Il processo di digitalizzazione della giustizia, previsto dalla legge del 2023, continua a slittare. Il passaggio agli atti digitali, obbligatorio dal 1° gennaio 2024, è stato già rinviato al 1° gennaio 2025, ma un nuovo ritardo è ora all’orizzonte. Il 5 novembre, il Ministero della Giustizia ha dovuto fare i conti con i fallimenti dell’applicativo che avrebbe dovuto attuare l’obbligo del telematico nel processo penale.

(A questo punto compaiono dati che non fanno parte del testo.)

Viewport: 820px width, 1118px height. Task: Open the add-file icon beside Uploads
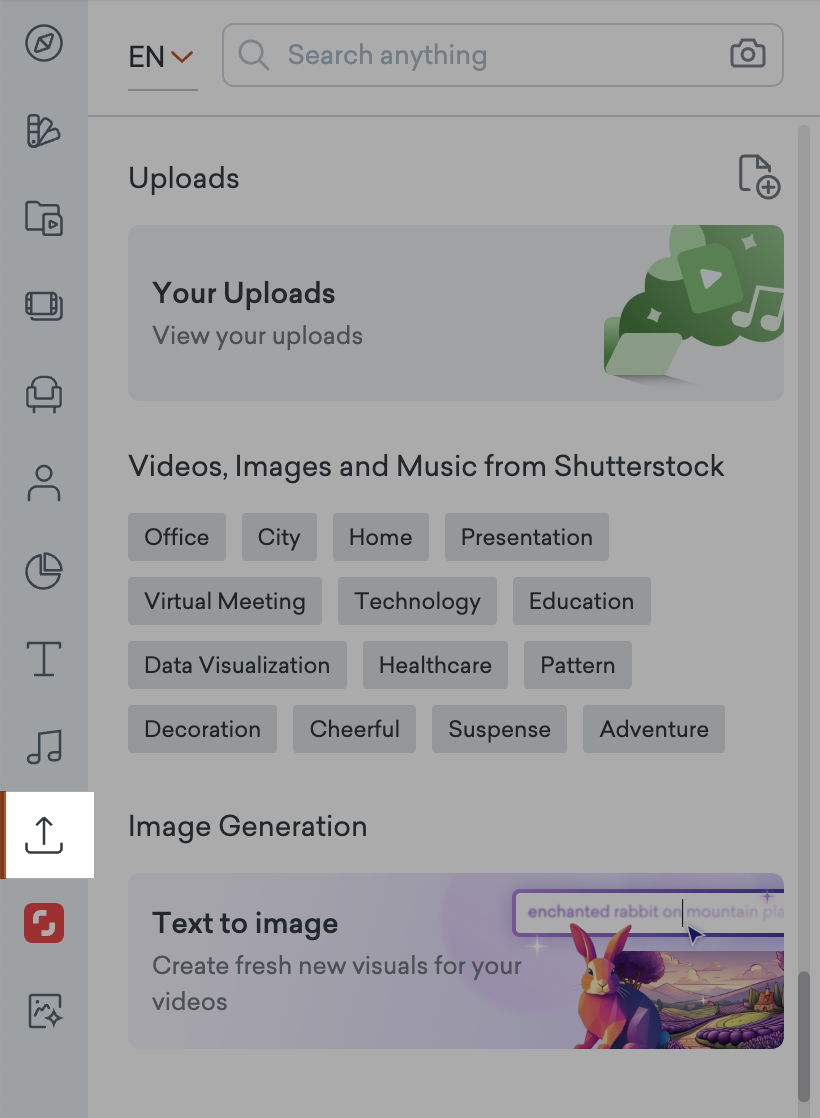click(x=760, y=177)
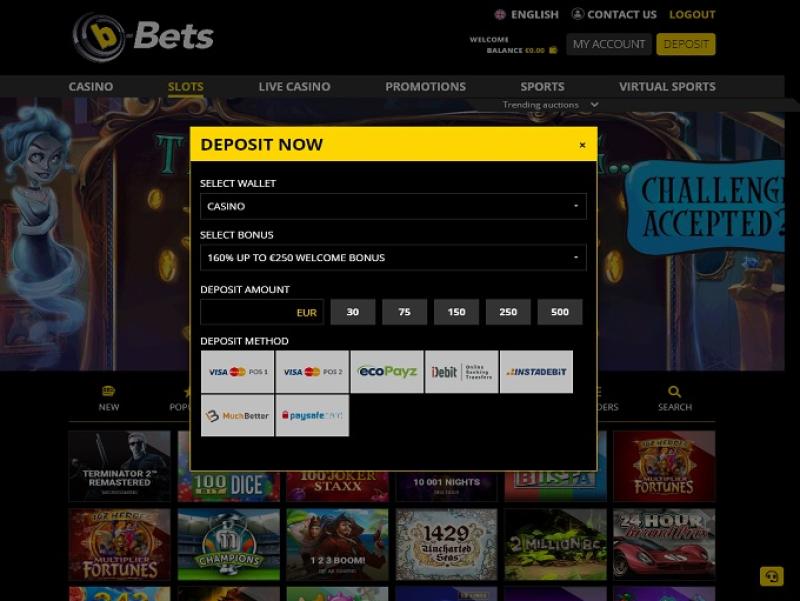This screenshot has height=601, width=800.
Task: Close the Deposit Now dialog
Action: click(x=582, y=145)
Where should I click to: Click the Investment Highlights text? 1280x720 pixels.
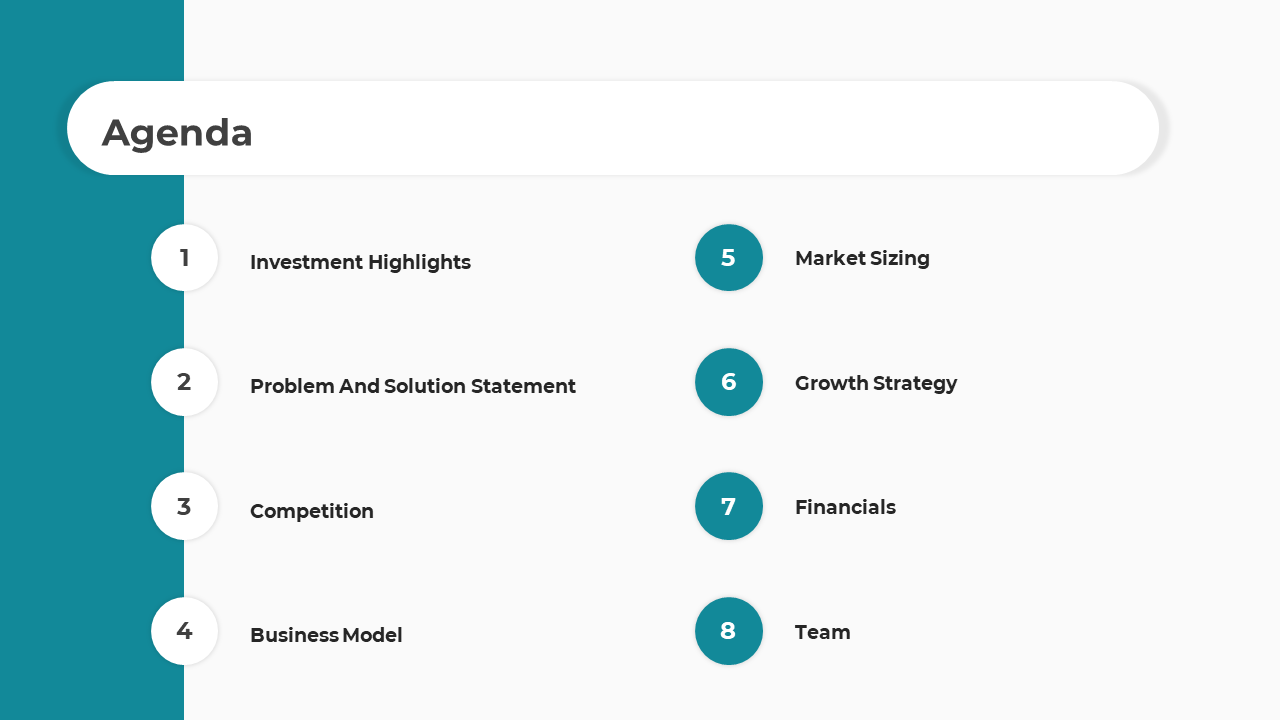tap(360, 262)
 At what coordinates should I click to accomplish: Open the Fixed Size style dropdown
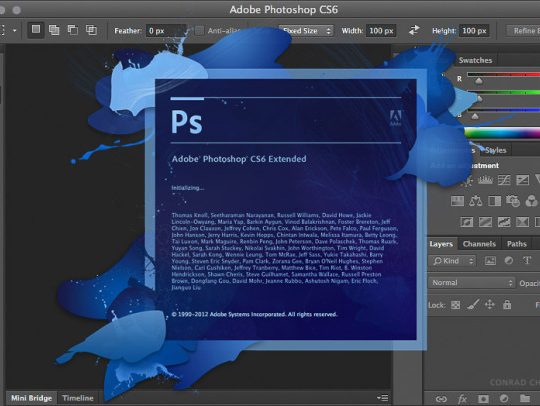(x=306, y=31)
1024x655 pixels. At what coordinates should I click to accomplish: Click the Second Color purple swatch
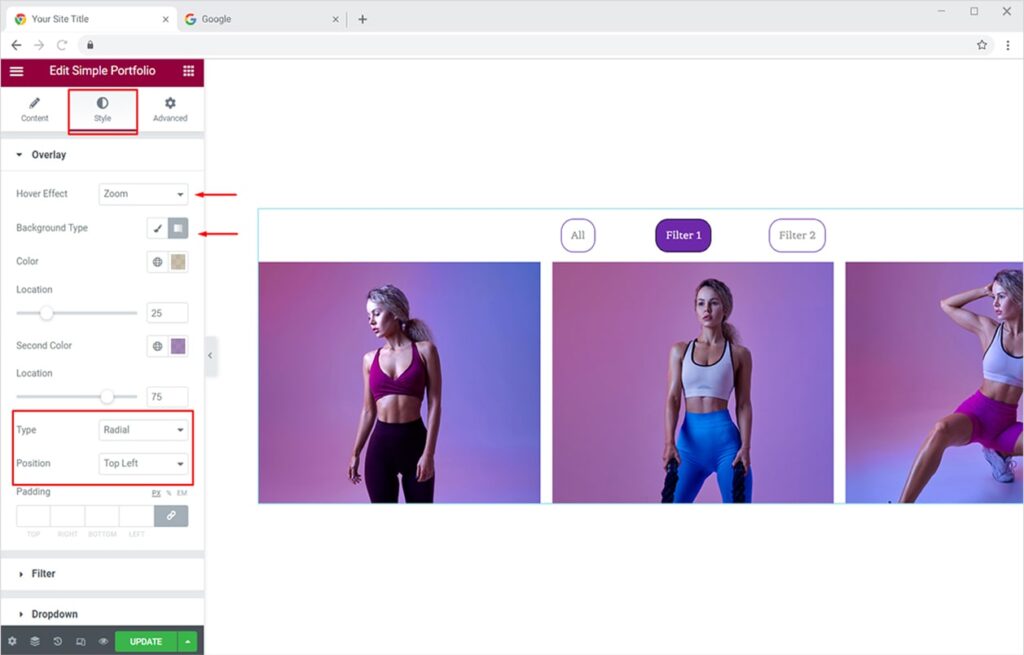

Il sistema, infatti, ha mostrato gravi malfunzionamenti: dopo pochi minuti di utilizzo, collassa e perde i documenti. L’app presenta lacune importanti, come la mancata convalida di arresti, decreti penali e patteggiamenti. Inoltre, il sistema non riesce a verificare la coerenza tra atto e titolo, accetta depositi nei fascicoli sbagliati e non gestisce correttamente scadenze e urgenze.
A complicare ulteriormente le cose, il sistema iscrive automaticamente un procedimento in base alla denuncia dell’avvocato, un’azione che dovrebbe invece spettare al procuratore. Questo episodio evidenzia come le soluzioni tecnologiche, quando mal implementate, possano influire negativamente sull’esercizio della giurisdizione.